Northwood 3.4GHz (performing slightly better than Northwood 3.2GHz) and Prescott 2.8GHz (the absence of Hyper-Threading made it an outsider at once) produce the most predictable results. Prescott 3.2GHz is trying to catch up the similar Northwood, but still can't make it. And our "virtual Prescott 3.4GHz", in its turn couldn't outrun the real Northwood 3.4GHz that is also natural. On the other hand, we can say that all processors except Prescott 2.8GHz perform almost identical. It's hardly an argument to upgrade to the Prescott, but it's also not an argument against its purchase in the new system.
Lightwave shows us similar situation, just Prescott lags even more. Here we should remember that Lightwave was "honed" for Pentium 4 very thoroughly. We can assume that exactly because of this it turned out so sensible to smallest architecture changes. Besides, we must mark that for the first time Athlon 64 3400+ demonstrates not the best, but rather good result.
In other reviews we've already mentioned that Photoshop is very cache-loving, and this is further indicated by the Prescott results.
As we test the new (or significantly modified) architecture, any application might become a surprise for us. Actually, now quantity is even more important than quality because we have to gather as much data as possible about the behavior of old applications (not optimized for Prescott) with the new core. If we speak of the popular LAME, it turns out that Prescott shows completely new (but still worse) results comparing to those indicated by Northwood. Well... this happens :)
Ogg Encoder shows almost the same: Prescott loses much to all other processes despite the doubled L1 and L2 caches. We guess we should blame the longer pipeline at the same Trace Cache capacity.
Even the DivX codec bent for NetBurst disliked the new core. Not very much, but disliked. Still there's a certain hope for SSE3 - DivX developers just love various optimizations (at least, according to the announcement), so chances are high that the only and unique instruction intended for video encoding will find its place in the future release of this codec.
Oh! The first victory. Getting back to the software selection, we can state that Windows Media Video 9 has a good Hyper-Threading support. And the low-level tests indicated that virtual CPUs provide are more efficient in the new core. It seems it's the first positive result achieved due to the qualitative, not quantitative Prescott innovation. In all situations before it survived only due to the doubled cache.

**DATA EXTRACT:**
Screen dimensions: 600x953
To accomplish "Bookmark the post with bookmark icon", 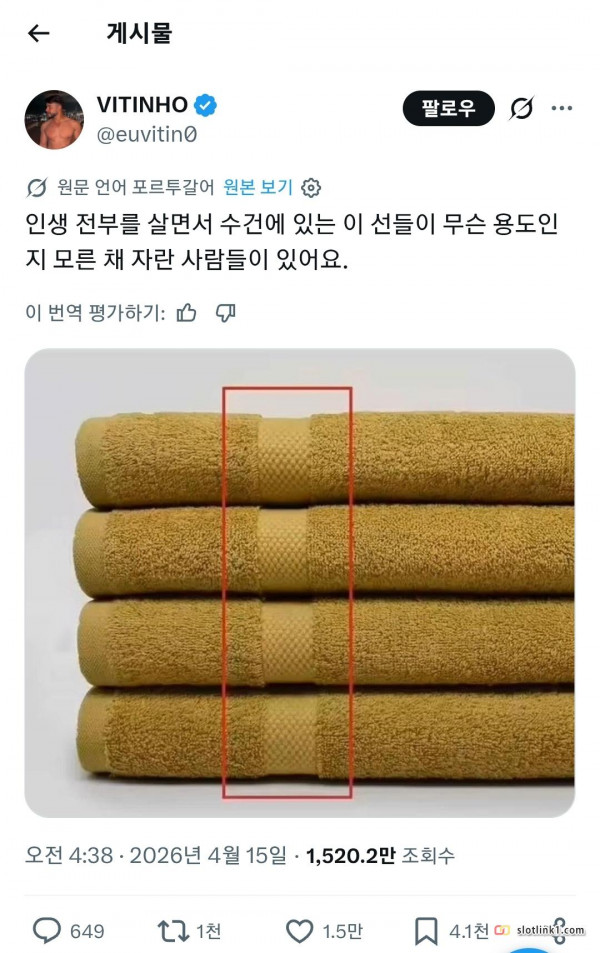I will (426, 931).
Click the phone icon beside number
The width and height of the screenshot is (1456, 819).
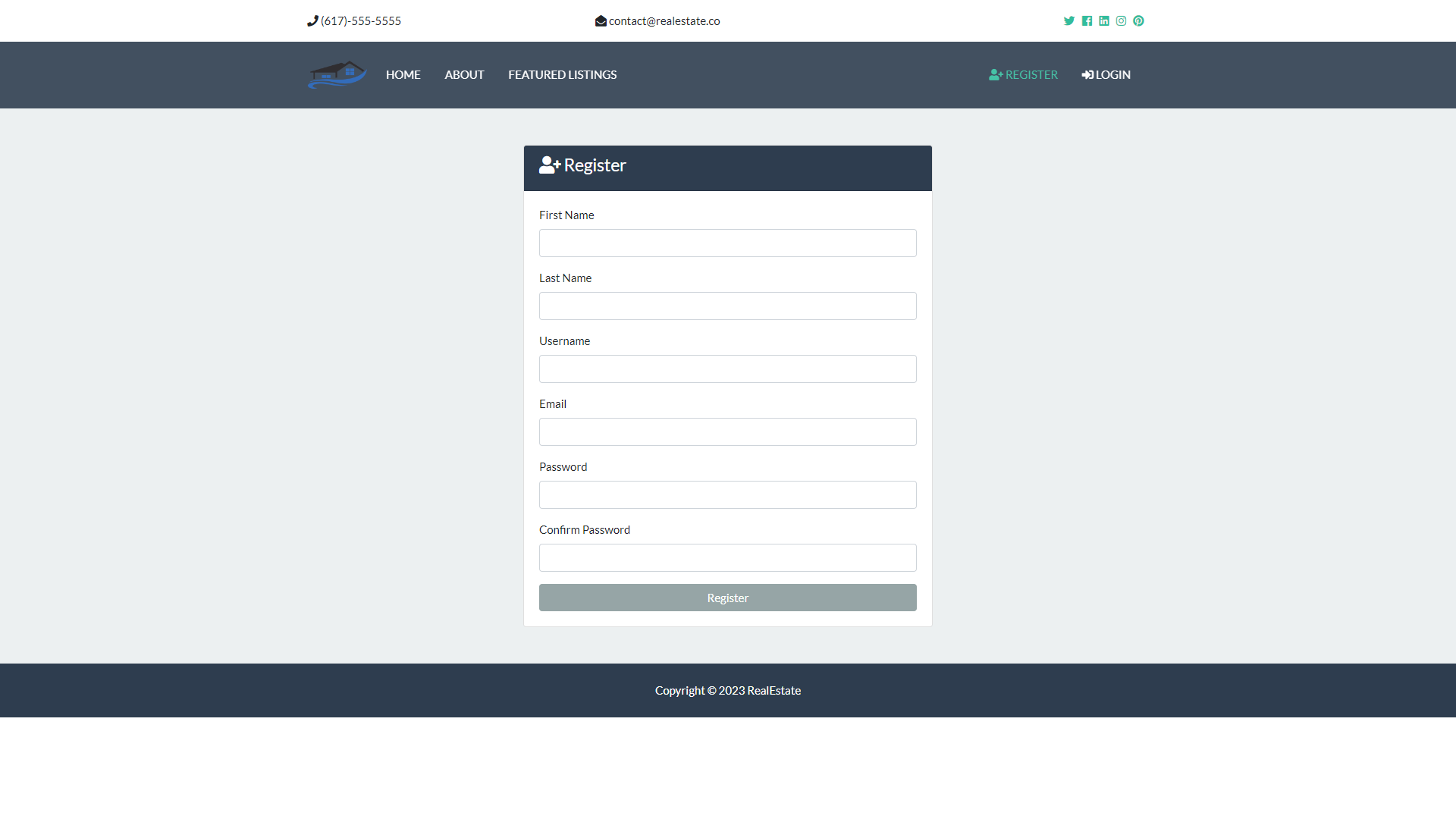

**WORK TO COMPLETE:**
1. In the Prescott benchmark review, what is blamed for Prescott's poor Ogg Encoder results?
2. Render this sentence from the Prescott benchmark review in Spanish: "In other reviews we've already mentioned that Photoshop is very cache-loving, and this is further indicated by the Prescott results."
3. Extend the Prescott benchmark review with a further paragraph in the same voice, picking up after its final sentence.
The material was taken from a different source than the text.

**RESULTS:**
1. The longer pipeline at the same Trace Cache capacity.

2. En otros análisis ya hemos mencionado que Photoshop depende mucho de la caché, y los resultados del Prescott lo confirman aún más.

3.
That's a very, very interesting result. Mainconcept MPEG Encoder that we blamed for incorrect operation with Hyper-Threading at MPEG1 encoding now adequately works with virtual processors emulated by Prescott, not Northwood! Maybe we shouldn't blame the programmers, but there's was just a processor core "bug" that resulted in incorrect thread parallelization? Looking at Prescott, we guess this assumption has a right to live. On the other hand Prescott 2.8AGHz performed good even without Hyper-Threading. It seems we are on the threshold of an interesting discovery: can it be that Prescott's Hyper-Threading optimization is just to give it enough cache (that Northwood lacked)?!
And again we are pleased with the new core: Mainconcept MPEG Encoder not only lost its MPEG1 encoding bug, but also showed significantly better performance in MPEG2 encoding. Considering the previous test results, we can assuredly state that it's the reason of optimized Hyper-Threading (remembering the supposed essential of this optimization). What's the most interesting, the processor didn't require any special SSE3 instructions, and nicely performed anyway (there can't be SSE3 support in this encoder version as it's rather old).
And Canopus ProCoder just didn't notice any changes. There's actually slight performance difference that benefits Prescott. But still it's very slight. Considering ProCoder is cache-loving as well, we can even say that all this doubled cache was used to compensate other core drawbacks. It just pulled Prescott on the level of Northwood, not higher.
As usually we tested 7-Zip both with and without multithreading support. Still we didn't achieve the expected effect in this application and didn't notice that Prescott's multithreading provided stronger effect that Northwood's. There was not much difference between the cores, in general. It seems that we observed the aforementioned effect: all that Prescott's doubled L1 Data and L2 could do was to compensate its longer pipeline.
It's one of the few tests that indicates the board difference. But in general it shows almost the same: same-clock Prescott and Northwood perform even. Those of you pessimist will say it's bad, while optimist will state it might be worse. :)
The picture is similar in all three games, there's no need to comment it much: Prescott is slightly slower.
Summarizing the results
Well, drawing conclusions from tests above we can say the following: Prescott is in general slower than Northwood. Sometimes it's compensated by larger cache pulling the performance even to the older core. And if the application is sensitive to L2 cache, Prescott can even win. Besides, it shows better Hyper-Threading efficiency (but it seems the reason is doubled L2 again). Respectively, if an application can use both advantages - large cache and virtual multiprocessing, the benefit is considerable. But in general Prescott performs about the same as Northwood (and even worse - with the older software). This is no revolution. But read more below.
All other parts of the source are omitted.